TASK GOAL
Reproduce the rows verbatim, from the line containing "Given: Select the blue circle Zihing team row" through the line containing "point(444,111)", both included.

SUPPLIED RECORDS
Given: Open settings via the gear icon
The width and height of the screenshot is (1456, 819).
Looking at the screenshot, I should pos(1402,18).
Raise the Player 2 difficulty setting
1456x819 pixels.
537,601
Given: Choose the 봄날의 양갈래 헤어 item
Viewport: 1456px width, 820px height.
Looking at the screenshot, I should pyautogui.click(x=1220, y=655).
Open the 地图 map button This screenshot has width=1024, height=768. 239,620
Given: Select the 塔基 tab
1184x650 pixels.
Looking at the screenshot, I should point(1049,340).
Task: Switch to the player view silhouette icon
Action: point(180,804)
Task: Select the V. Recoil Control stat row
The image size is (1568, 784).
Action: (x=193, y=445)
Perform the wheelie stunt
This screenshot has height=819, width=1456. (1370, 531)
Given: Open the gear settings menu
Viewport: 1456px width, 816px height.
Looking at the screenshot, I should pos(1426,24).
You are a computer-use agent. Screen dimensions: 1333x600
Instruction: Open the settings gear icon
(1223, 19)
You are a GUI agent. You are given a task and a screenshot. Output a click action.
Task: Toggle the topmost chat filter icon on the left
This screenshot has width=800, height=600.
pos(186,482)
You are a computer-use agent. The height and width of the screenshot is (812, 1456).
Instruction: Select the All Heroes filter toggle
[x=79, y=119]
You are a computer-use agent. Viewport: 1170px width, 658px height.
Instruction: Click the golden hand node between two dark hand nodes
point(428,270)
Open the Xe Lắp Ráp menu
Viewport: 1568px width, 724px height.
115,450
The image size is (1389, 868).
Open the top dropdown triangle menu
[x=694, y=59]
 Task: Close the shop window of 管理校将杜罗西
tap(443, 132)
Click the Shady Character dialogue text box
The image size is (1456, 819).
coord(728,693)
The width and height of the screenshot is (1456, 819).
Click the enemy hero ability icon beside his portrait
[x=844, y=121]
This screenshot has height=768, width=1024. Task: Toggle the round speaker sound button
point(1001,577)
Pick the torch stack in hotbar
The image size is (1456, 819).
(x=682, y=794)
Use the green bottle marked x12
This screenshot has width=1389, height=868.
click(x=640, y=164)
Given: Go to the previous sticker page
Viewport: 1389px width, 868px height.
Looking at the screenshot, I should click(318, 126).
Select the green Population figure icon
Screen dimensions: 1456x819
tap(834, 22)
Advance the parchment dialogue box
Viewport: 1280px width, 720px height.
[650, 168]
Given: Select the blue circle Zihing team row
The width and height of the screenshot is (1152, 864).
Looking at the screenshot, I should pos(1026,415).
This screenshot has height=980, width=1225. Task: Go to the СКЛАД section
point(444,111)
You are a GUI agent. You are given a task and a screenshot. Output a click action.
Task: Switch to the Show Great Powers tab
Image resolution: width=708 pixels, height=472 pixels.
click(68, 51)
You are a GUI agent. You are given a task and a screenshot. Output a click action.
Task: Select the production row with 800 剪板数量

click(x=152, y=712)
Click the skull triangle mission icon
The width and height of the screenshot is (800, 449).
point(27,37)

EXERCISE ANSWER
Given: Select the blue circle Zihing team row
The width and height of the screenshot is (1152, 864).
Looking at the screenshot, I should pos(1026,415).
This screenshot has height=980, width=1225. Task: Go to the СКЛАД section
point(444,111)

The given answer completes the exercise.